=== Begin Enclosure ===

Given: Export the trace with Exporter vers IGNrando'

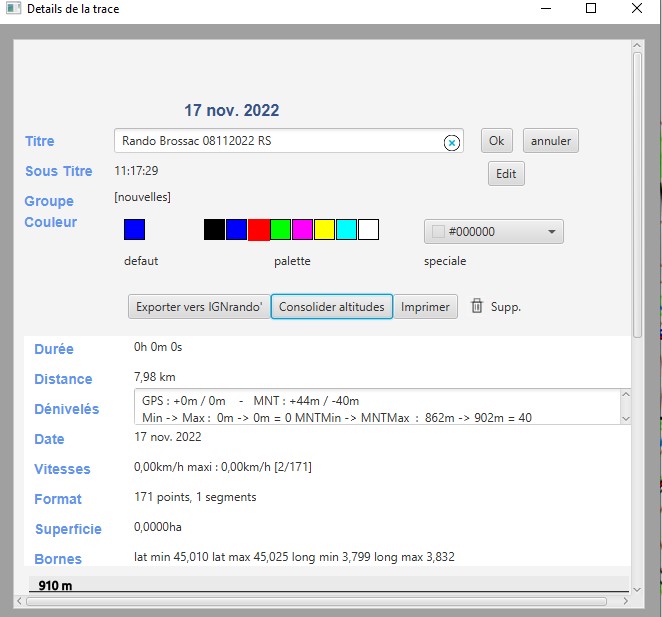Looking at the screenshot, I should point(199,307).
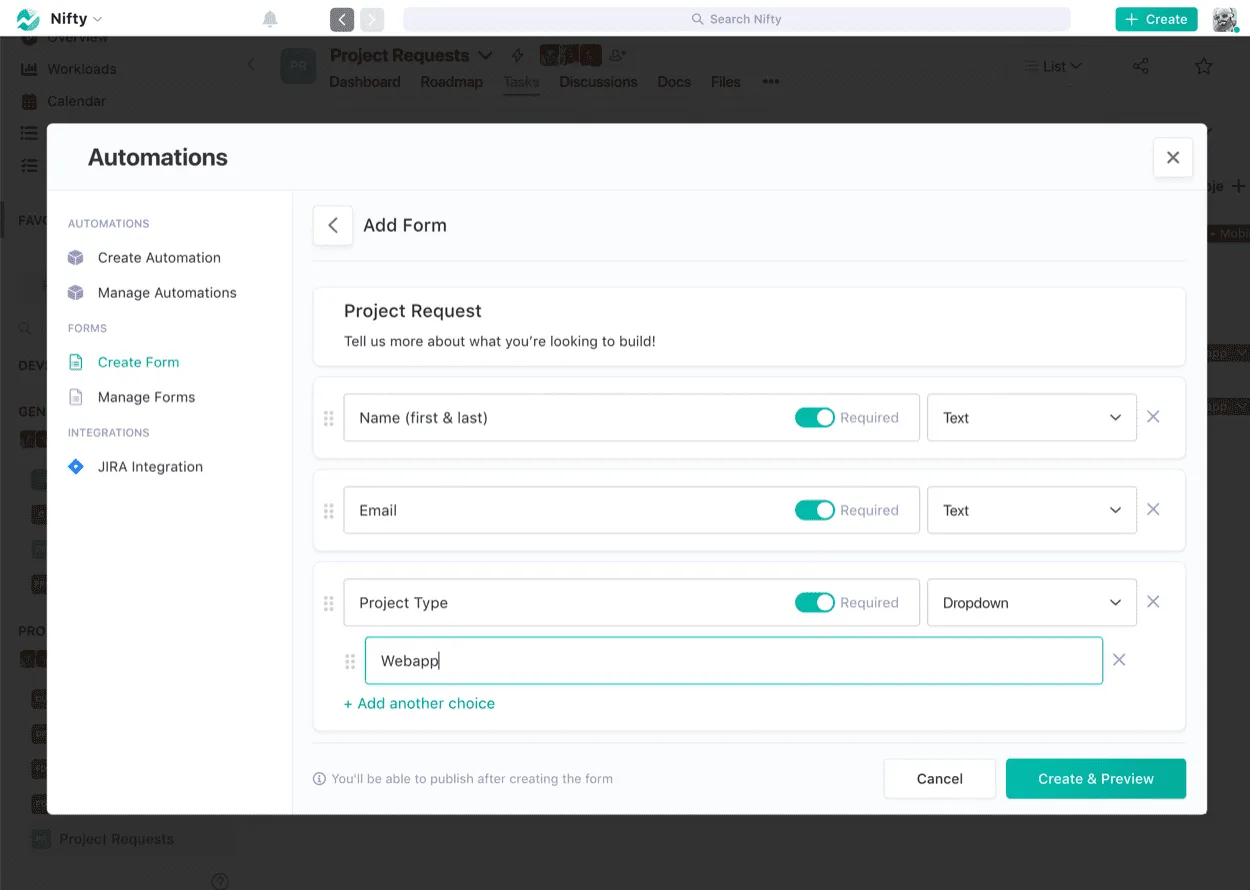Click the Webapp choice input field

[x=735, y=660]
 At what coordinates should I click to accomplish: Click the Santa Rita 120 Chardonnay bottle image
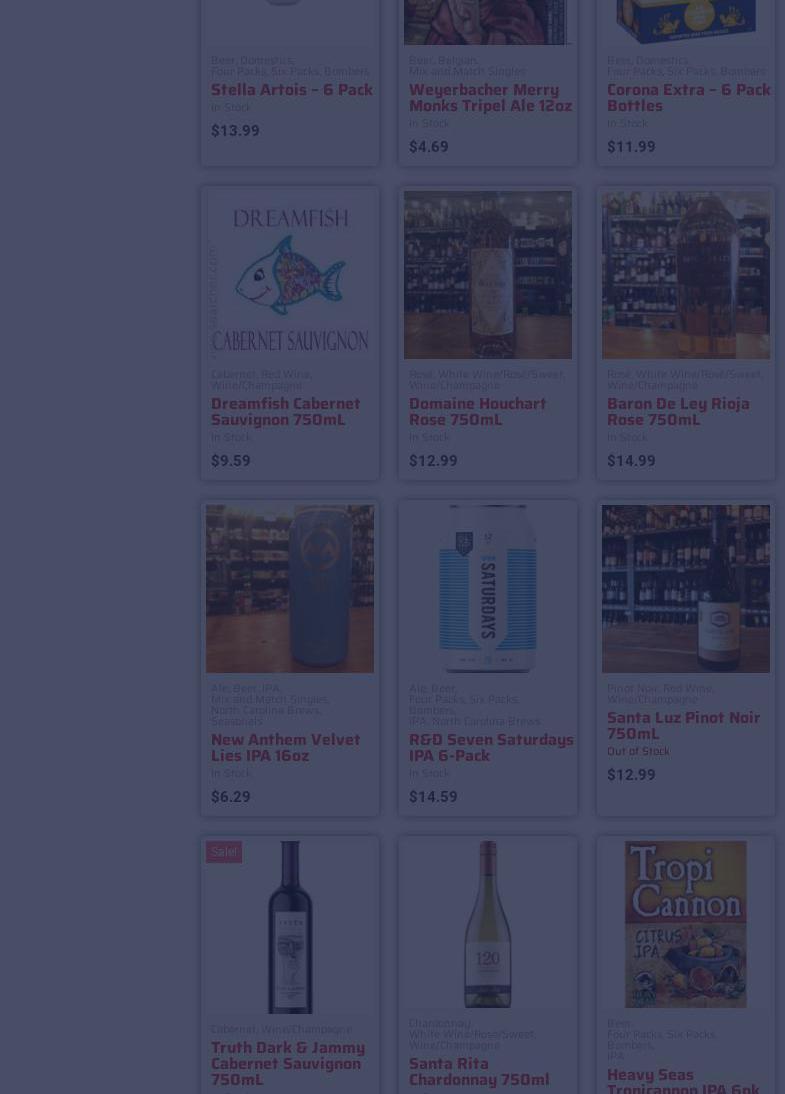(488, 924)
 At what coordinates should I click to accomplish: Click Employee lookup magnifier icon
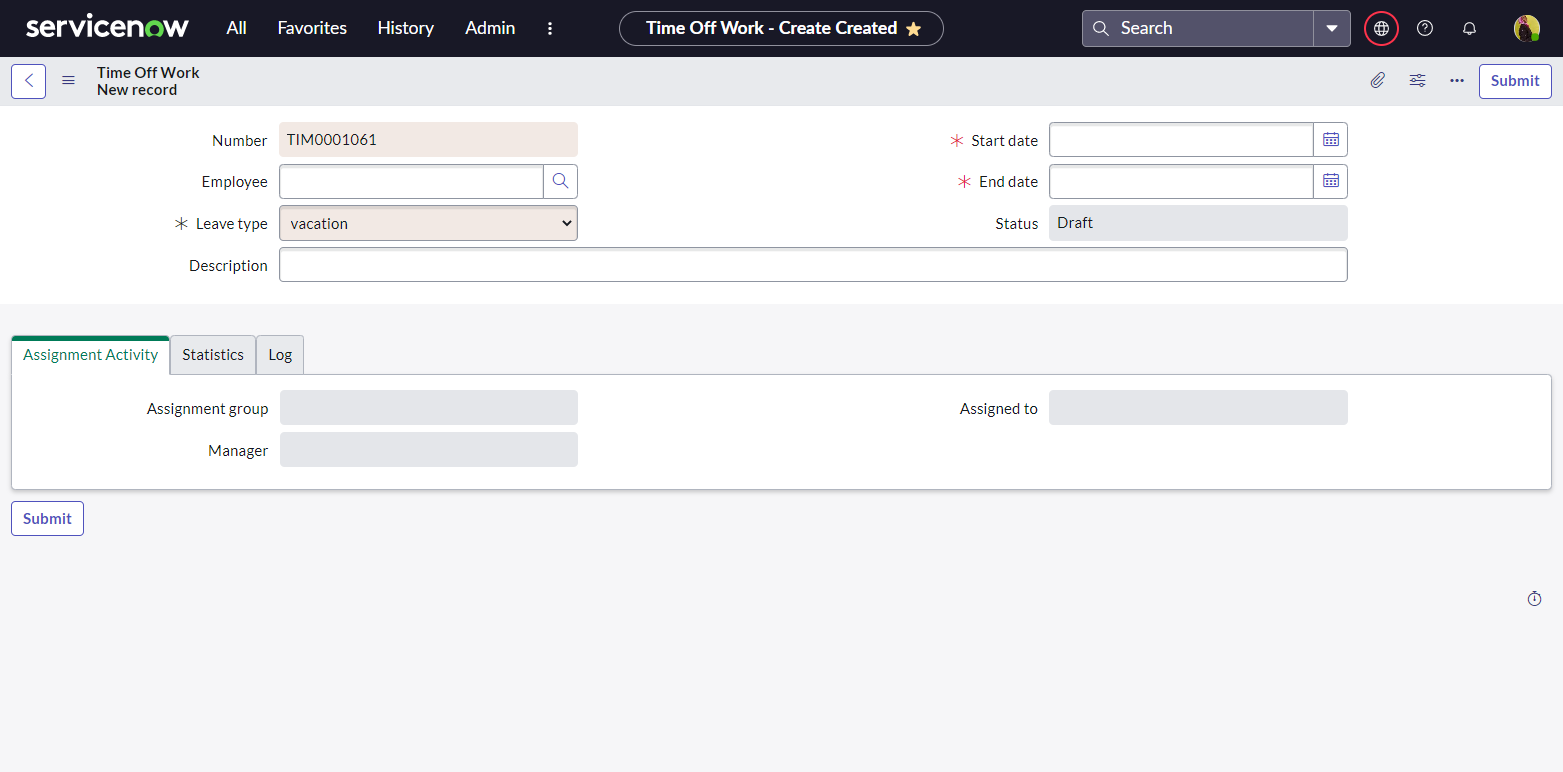coord(560,181)
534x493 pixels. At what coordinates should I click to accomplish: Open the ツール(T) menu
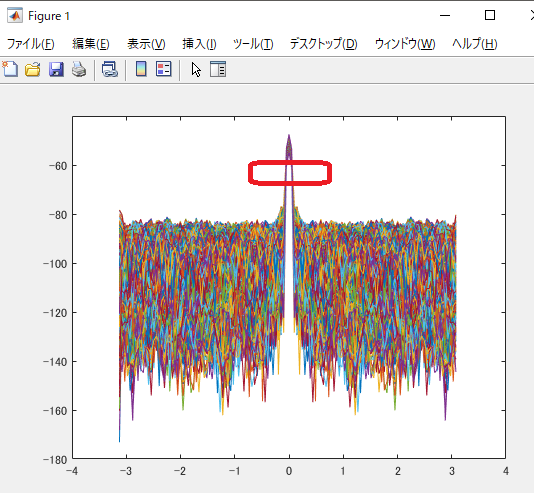tap(253, 44)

=== End Enclosure ===

» **Required action**
Return all records above verbatim without their pictures.

» **Written answer**
Given: Export the trace with Exporter vers IGNrando'

Looking at the screenshot, I should point(199,307).
Click the Webapp choice input field

[x=735, y=660]
 At what coordinates should I click to accomplish: Click the Santa Rita 120 Chardonnay bottle image
(488, 924)
 At what coordinates should I click to accomplish: Click Employee lookup magnifier icon
coord(560,181)
534x493 pixels. At what coordinates should I click to accomplish: Open the ツール(T) menu
tap(253, 44)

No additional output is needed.